Gecoacht werden die beiden Legendenteams von früheren Spielergrössen. Walter «Wädel» Dürst wirkt auf Davoser Seite, Markus «Blitz» Lindemann bei den Arosern. Paul Berri bringt den Coaches während des Spiels Kaffee «mit Geist» – «wie früher, als wir noch bei eisiger Kälte auf der Natureisbahn im Freien spielten», präzisiert der langjährige HCD-Materialwart.
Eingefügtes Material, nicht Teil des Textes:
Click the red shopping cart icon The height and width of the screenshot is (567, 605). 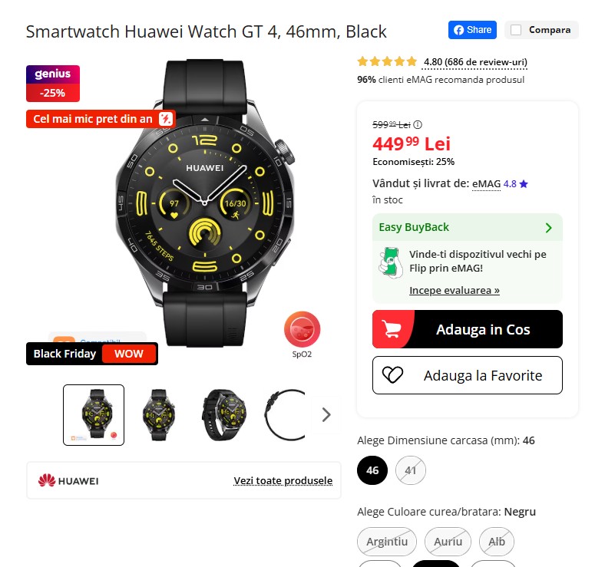coord(392,329)
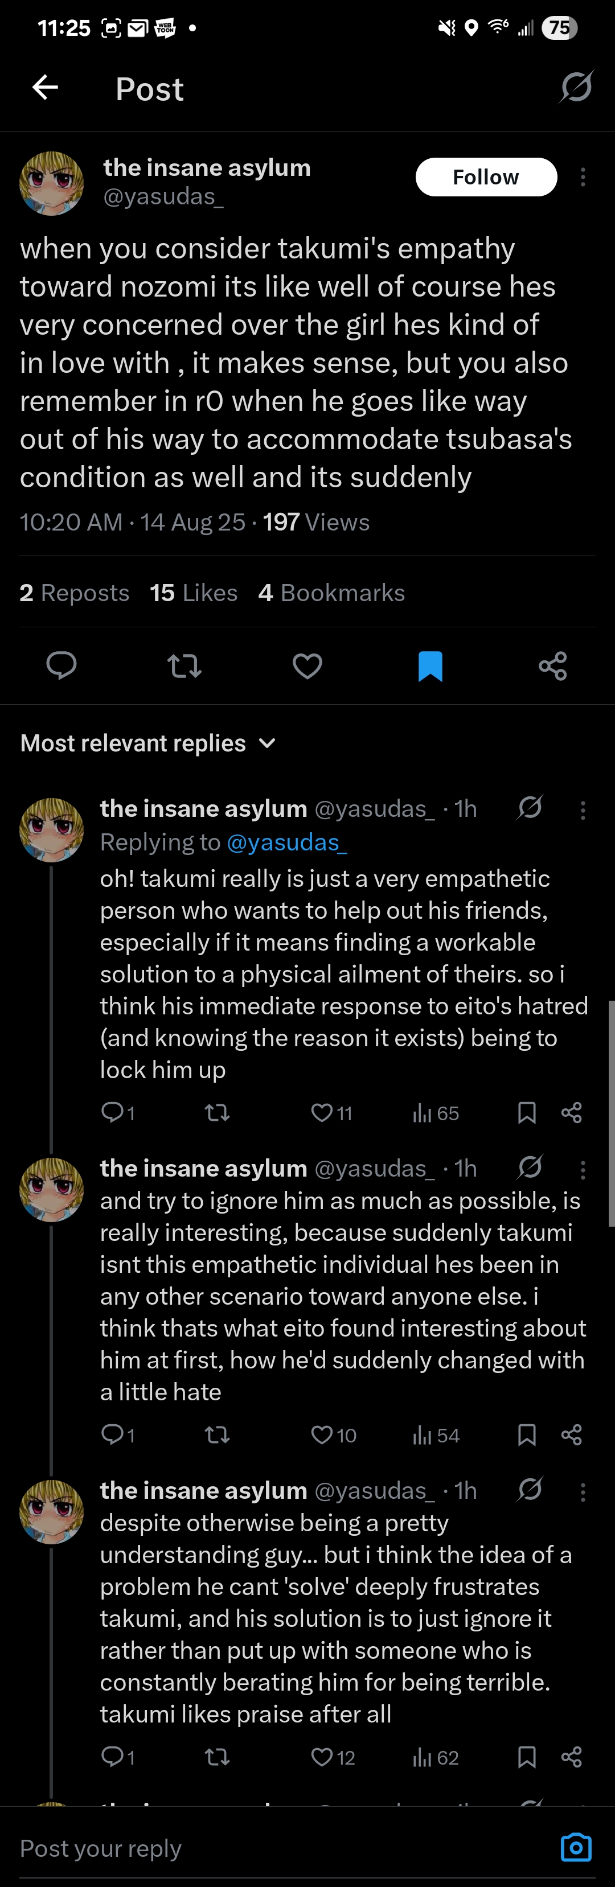Follow the insane asylum account
Viewport: 615px width, 1887px height.
pyautogui.click(x=486, y=177)
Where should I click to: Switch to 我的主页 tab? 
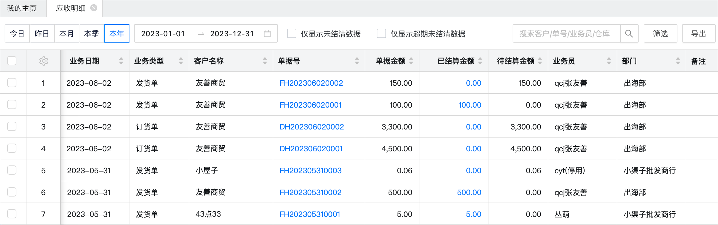click(22, 8)
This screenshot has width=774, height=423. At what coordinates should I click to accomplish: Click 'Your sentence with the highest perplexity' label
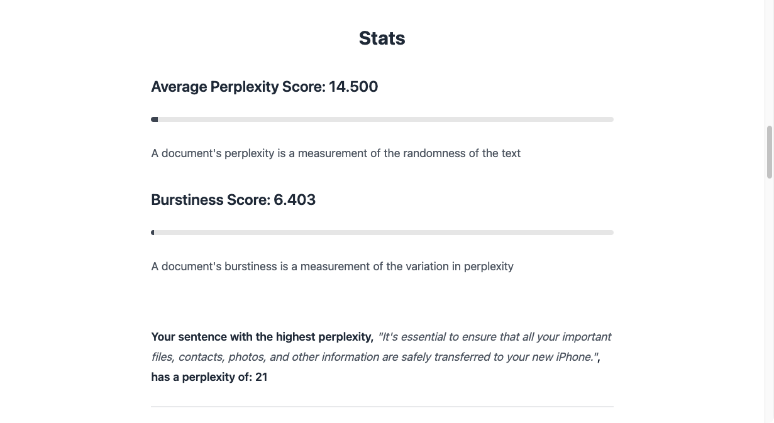(x=262, y=337)
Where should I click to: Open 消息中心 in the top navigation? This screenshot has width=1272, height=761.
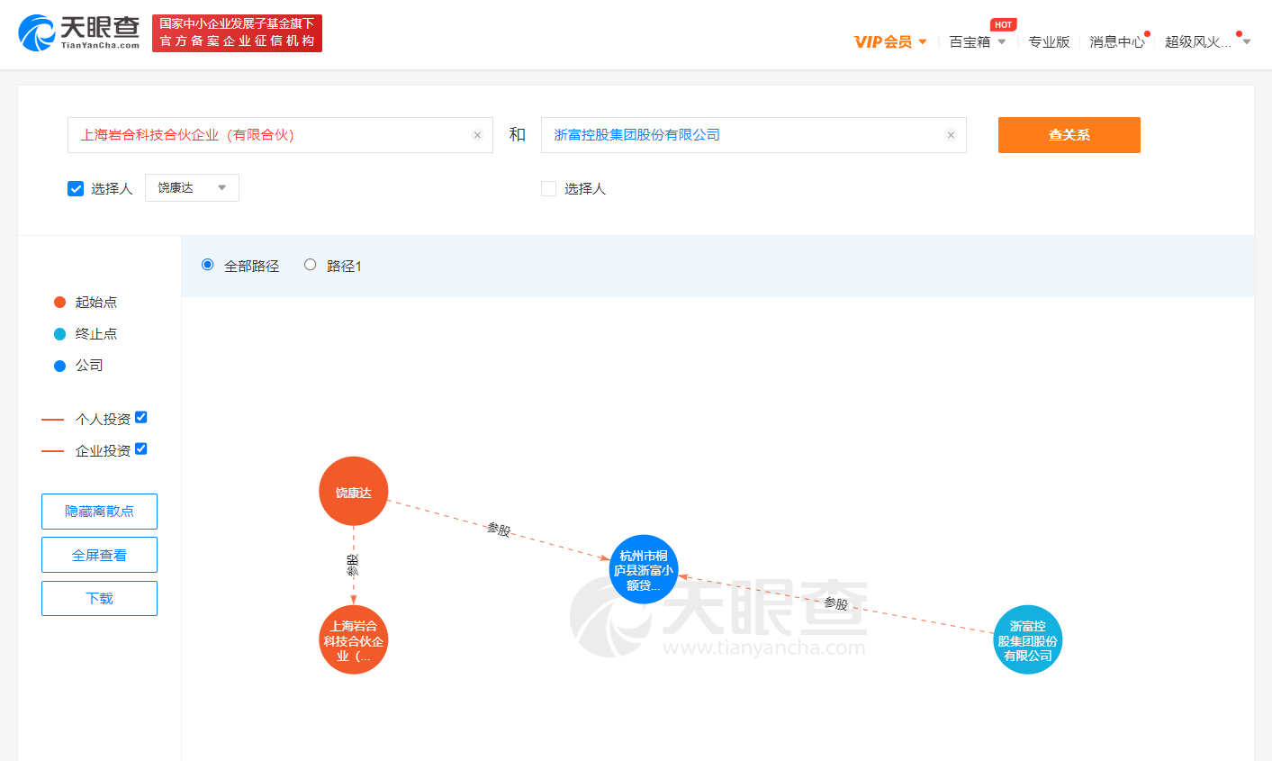point(1116,41)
Von Pargätzi bis Waidacher
Christian «Hitsch» Pargätzi, Stürmer beim HCD schon in der NLB in den Siebzigerjahren und mit Jahrgang 1948 der Älteste im Legendenspiel, bringt den HCD in Führung, Arosas aktuelle Nationalspielerin Nina Waidacher erzielt gegen die Davoser Goaliefrau Florence Schelling den Ausgleich. Die Davoser, welche die jüngere Mannschaft stellen, setzen sich schliesslich mit 6:3 durch. «Wir spielten noch wie damals, mit ruhigem, gepflegten Aufbau, die Davoser hingegen geradliniger und scheller, wie sie es unter Arno Del Curto heute zu tun pflegen», analysiert Dekumbis die Partie. Das Resultat ist ohnehin nebensächlich. Die mehreren 100 Zuschauer haben genau so ihren Spass auf der Tribüne wie die früheren Cracks auf dem Eis.